Packet Continuum UCS is an easy Pivot-to-PCAP from Cisco Security to examine the full packet/timeline context of suspicious activity within network traffic. Packet Continuum continuously captures and records full packet history, indexed for very fast search/recall over a long timeline, and augmented with forensic metadata from real-time DPI analytics logging and IDS alerts. User-defined IDS alerts include up to 50,000 active Snort IDS rulesets, plus up to 1,000,000 suspicious traffic alerts (eg. ThreatIPs, file/hash detection, DNS domains, and JA3 encrypted traffic signatures). Bottom line: Cisco Security user analysts can quickly resolve critical threats and provide definitive PCAP data evidence within Incident Response reports.

Within Packet Continuum UCS, Cisco Security users may:

• Remotely examine the full lossless packet contents (ie. like Wireshark) of any critical network transaction
• Re-construct suspicious objects and files on demand
• Quickly refine the search to locate any historical network activity that is similar
• Perform “Retrospective Detection” on recorded network history, based on newly discovered zero-day threats (ie. from Cisco Talos services)
• If a breach occurred, find out exactly what really happened, and include well-documented results within a final incident report
• Easily create custom PCAP workflows, such as automated file-carving or selective data retention driven by Cisco Security analytics

Packet Continuum UCS offers low-cost lossless packet capture options for Cisco Security users, with smooth scale up to very large-enterprise and carrier-grade networks. Packet Continuum “Federations” provide multiple users with federated access to many remote capture points, and smoothly manages support services for security policy updates and software feature/OS updates. A mature and well-documented REST/API and CLI allows advanced SOC teams to integrate PCAP workflow scripts within Cisco SecureX.

Cisco UCS Server Infrastructure: Packet Continuum UCS software framework is optimized to leverage the advantages of the latest Cisco Unified Computing System (UCS) infrastructure. Cisco UCS unique benefits include flexible provisioning for large data centers and smooth scale for very long packet capture timelines and very high lossless packet capture rates.
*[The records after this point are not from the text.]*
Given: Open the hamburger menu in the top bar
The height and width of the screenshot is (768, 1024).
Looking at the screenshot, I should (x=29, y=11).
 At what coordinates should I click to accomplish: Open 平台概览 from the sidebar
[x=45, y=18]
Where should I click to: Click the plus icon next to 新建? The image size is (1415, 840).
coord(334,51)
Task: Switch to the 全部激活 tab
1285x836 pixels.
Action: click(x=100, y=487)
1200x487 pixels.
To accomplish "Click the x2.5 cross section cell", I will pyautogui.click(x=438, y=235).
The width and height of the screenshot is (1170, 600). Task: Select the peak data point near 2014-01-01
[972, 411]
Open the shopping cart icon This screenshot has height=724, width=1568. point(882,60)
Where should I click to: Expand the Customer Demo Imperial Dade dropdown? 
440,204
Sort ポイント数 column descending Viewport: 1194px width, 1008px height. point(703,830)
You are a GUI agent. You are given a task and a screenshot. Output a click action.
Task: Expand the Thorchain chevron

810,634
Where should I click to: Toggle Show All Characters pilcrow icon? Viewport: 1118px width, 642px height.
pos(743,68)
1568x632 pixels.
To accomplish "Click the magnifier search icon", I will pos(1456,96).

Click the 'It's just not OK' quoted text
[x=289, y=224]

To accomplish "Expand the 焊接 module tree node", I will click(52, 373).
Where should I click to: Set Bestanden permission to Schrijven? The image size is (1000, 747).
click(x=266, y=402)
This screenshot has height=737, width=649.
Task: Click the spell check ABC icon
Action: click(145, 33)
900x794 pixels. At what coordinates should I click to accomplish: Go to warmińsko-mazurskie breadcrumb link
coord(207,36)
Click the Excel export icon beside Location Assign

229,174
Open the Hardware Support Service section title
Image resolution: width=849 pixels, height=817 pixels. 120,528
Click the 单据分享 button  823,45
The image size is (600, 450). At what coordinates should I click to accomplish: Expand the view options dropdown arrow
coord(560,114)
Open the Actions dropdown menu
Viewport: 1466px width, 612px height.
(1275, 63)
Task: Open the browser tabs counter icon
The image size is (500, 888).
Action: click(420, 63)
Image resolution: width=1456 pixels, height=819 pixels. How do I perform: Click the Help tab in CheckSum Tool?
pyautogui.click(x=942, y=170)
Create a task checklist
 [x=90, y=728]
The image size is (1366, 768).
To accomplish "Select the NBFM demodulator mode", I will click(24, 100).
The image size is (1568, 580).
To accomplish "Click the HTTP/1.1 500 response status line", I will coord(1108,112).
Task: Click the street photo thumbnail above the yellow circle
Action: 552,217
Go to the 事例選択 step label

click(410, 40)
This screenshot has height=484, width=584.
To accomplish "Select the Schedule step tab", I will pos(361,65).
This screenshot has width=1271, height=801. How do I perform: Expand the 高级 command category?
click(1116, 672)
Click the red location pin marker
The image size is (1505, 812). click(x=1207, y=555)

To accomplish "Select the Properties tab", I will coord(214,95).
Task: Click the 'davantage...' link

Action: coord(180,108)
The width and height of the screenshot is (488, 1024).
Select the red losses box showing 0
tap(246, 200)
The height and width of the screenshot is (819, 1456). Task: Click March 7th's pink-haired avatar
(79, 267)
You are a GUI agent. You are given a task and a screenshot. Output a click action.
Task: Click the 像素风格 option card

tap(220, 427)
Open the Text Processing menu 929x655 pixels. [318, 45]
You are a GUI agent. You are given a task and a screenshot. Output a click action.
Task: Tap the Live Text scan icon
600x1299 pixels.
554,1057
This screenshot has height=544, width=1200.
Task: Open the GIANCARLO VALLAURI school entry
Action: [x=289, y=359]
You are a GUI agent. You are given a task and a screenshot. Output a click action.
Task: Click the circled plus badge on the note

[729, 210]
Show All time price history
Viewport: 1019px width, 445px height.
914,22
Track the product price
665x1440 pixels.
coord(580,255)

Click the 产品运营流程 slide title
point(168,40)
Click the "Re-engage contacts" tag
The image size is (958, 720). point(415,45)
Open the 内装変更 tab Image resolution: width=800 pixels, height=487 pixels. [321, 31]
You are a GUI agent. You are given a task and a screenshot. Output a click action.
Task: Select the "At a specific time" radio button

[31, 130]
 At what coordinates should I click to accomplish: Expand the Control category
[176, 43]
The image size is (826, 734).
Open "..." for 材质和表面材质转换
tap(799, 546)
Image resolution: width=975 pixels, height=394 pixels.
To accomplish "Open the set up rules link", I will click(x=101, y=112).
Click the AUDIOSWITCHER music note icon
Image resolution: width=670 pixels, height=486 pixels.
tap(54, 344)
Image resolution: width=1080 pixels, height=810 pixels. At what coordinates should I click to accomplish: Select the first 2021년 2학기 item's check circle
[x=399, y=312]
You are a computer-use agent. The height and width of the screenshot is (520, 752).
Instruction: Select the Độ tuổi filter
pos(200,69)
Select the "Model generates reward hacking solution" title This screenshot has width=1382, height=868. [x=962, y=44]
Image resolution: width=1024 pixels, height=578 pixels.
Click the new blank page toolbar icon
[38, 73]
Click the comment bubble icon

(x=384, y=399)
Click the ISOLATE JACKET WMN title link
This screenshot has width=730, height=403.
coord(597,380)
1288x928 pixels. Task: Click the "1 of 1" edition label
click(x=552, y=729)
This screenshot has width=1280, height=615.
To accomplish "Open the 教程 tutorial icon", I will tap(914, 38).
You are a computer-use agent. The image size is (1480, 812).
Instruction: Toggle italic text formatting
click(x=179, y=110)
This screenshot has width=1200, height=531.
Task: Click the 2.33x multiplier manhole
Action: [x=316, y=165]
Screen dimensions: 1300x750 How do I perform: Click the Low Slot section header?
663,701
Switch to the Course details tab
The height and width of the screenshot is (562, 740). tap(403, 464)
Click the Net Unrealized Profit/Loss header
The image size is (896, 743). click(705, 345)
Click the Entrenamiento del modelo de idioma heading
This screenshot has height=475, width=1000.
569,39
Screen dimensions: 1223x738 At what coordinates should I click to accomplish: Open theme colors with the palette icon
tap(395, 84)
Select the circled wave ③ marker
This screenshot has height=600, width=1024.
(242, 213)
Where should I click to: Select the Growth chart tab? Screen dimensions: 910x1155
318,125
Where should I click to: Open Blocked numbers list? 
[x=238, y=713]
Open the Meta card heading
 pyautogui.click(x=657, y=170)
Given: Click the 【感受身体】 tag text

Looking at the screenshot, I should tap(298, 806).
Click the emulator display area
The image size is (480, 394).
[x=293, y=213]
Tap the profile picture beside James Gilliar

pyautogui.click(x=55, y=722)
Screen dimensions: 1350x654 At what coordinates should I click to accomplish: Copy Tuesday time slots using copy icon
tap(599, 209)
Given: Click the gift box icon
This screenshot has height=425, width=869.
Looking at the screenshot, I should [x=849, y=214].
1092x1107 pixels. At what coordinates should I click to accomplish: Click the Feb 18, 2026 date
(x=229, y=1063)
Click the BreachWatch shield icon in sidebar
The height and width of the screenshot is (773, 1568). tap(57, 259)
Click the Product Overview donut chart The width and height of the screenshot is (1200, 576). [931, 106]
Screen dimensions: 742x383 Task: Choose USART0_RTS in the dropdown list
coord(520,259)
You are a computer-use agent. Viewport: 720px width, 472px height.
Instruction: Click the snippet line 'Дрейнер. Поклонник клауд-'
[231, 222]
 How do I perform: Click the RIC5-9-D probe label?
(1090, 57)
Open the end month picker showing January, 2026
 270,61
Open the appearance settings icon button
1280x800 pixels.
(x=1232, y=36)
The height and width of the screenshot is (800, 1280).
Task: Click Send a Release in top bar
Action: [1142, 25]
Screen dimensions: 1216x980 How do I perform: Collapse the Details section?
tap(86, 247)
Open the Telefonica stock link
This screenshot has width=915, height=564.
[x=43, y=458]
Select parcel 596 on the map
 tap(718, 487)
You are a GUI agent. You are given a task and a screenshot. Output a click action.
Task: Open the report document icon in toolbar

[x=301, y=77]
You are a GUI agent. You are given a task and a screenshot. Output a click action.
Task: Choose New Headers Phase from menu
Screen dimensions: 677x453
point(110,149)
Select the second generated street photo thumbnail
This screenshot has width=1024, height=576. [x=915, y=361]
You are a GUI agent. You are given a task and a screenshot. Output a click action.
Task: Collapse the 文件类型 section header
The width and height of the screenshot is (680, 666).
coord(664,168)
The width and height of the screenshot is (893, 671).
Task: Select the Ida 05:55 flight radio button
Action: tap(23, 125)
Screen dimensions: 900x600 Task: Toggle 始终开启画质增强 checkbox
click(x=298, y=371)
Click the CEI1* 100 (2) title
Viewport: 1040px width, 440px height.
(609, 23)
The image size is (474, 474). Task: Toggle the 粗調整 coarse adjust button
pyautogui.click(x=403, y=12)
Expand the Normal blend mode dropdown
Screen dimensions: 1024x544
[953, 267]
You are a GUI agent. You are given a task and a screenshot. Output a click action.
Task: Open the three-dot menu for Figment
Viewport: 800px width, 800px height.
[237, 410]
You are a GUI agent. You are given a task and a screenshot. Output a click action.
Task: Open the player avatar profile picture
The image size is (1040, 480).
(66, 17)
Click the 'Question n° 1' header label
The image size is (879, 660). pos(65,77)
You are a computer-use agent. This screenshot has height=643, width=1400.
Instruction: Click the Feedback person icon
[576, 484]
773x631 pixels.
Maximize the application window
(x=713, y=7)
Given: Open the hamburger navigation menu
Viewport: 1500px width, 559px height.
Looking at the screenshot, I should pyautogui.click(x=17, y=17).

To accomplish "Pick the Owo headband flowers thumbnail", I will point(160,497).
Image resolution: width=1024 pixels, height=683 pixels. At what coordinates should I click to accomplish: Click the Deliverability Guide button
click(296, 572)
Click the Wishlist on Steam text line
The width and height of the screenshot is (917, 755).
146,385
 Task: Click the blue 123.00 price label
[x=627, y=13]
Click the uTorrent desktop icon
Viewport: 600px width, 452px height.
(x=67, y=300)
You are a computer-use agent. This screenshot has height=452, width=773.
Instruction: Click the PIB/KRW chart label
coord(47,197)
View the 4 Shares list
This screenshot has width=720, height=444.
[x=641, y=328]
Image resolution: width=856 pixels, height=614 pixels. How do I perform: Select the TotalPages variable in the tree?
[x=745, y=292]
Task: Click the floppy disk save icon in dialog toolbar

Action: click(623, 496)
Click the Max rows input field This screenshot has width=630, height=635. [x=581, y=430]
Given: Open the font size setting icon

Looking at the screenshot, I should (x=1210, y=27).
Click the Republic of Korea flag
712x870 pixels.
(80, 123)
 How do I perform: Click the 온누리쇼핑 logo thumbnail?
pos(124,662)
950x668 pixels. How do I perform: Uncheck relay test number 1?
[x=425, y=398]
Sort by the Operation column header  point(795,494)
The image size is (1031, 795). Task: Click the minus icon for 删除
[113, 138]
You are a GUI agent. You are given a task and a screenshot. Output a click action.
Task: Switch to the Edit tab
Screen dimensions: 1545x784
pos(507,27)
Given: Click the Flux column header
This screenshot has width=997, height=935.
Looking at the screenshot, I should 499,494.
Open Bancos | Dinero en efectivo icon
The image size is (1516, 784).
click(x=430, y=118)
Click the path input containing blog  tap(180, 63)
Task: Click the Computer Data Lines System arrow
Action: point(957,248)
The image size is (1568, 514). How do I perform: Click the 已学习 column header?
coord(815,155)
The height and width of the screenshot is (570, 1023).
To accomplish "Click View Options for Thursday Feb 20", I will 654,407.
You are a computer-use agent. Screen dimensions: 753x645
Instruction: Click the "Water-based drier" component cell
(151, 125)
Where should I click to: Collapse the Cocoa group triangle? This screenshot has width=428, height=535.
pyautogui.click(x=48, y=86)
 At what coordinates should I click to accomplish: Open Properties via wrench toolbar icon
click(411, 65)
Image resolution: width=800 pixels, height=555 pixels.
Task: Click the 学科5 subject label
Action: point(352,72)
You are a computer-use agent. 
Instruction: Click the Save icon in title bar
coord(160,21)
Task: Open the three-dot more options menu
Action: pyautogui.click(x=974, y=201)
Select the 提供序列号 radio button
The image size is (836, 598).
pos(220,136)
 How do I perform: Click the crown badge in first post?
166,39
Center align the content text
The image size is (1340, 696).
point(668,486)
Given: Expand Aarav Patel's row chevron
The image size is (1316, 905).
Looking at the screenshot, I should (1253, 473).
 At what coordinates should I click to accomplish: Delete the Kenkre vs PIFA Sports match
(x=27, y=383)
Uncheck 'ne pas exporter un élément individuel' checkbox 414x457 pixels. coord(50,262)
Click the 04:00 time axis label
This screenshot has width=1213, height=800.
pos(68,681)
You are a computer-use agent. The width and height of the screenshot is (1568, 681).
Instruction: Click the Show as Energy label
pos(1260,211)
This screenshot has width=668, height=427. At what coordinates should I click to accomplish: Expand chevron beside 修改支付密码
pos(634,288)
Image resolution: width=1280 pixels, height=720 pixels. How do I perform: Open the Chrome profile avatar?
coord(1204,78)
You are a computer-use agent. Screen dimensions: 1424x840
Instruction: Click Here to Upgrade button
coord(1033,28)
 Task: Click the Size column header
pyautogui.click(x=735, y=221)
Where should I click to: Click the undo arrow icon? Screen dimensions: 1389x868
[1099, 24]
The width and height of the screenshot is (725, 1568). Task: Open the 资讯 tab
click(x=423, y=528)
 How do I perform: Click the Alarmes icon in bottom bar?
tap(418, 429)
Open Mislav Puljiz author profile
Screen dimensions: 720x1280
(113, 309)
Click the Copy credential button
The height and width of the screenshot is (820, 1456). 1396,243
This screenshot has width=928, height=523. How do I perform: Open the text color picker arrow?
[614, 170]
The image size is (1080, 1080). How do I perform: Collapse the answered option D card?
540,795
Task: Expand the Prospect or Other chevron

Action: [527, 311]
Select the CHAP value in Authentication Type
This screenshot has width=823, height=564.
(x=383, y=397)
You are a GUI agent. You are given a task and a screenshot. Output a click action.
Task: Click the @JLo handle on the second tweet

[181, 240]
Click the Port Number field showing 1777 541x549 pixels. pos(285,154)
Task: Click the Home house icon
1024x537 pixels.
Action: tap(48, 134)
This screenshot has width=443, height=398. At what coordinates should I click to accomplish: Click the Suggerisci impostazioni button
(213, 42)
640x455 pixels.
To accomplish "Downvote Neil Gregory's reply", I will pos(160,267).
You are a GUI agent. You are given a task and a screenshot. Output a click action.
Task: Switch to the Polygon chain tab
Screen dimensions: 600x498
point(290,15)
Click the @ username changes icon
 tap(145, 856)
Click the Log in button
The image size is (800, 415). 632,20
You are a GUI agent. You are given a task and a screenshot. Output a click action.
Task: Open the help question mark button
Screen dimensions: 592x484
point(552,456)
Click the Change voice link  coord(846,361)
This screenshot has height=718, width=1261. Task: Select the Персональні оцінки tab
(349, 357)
NextComputing works closely with Cisco resellers to quote fully integrated capture appliances, with deterministic performance specs for lossless packet capture.

Cisco Security field-deployment: NextComputing’s NextServer-X hardware appliance can deploy the full suite of Cisco Security virtualized software apps (with or without Packet Continuum UCS) within a small form-factor appliance that is single-person-lift, and TSA-compatible as airline carryon luggage. NextServer-X is appropriate to bring Cisco Security into “Fly-Away Kits” for military CPT teams or mobile cyber-assessment services, and also “Deployable Cloud” use cases.

Product Integrations

• Secure Network Analytics: Software connector to quickly pivot to full packet contents of alerts or flows in the Network Analytics user interface Console. Follow all streams related to these critical activities. Further iterate PCAP searches of historical network traffic. Include PCAP data evidence within final Cisco Security analytics reports.
• Secure Firewall: Software connector to quickly pivot to full packet context of critical alerts viewable in the user analyst interface of Secure Firewall Management Center. Further iterate searches into packet data for all historical traffic, whether or not it was tagged/blocked by Secure Firewall. Perform Retrospective Detection, using new Snort rules from Cisco Talos to search the full recorded network history for any similar activity – even before that threat was known!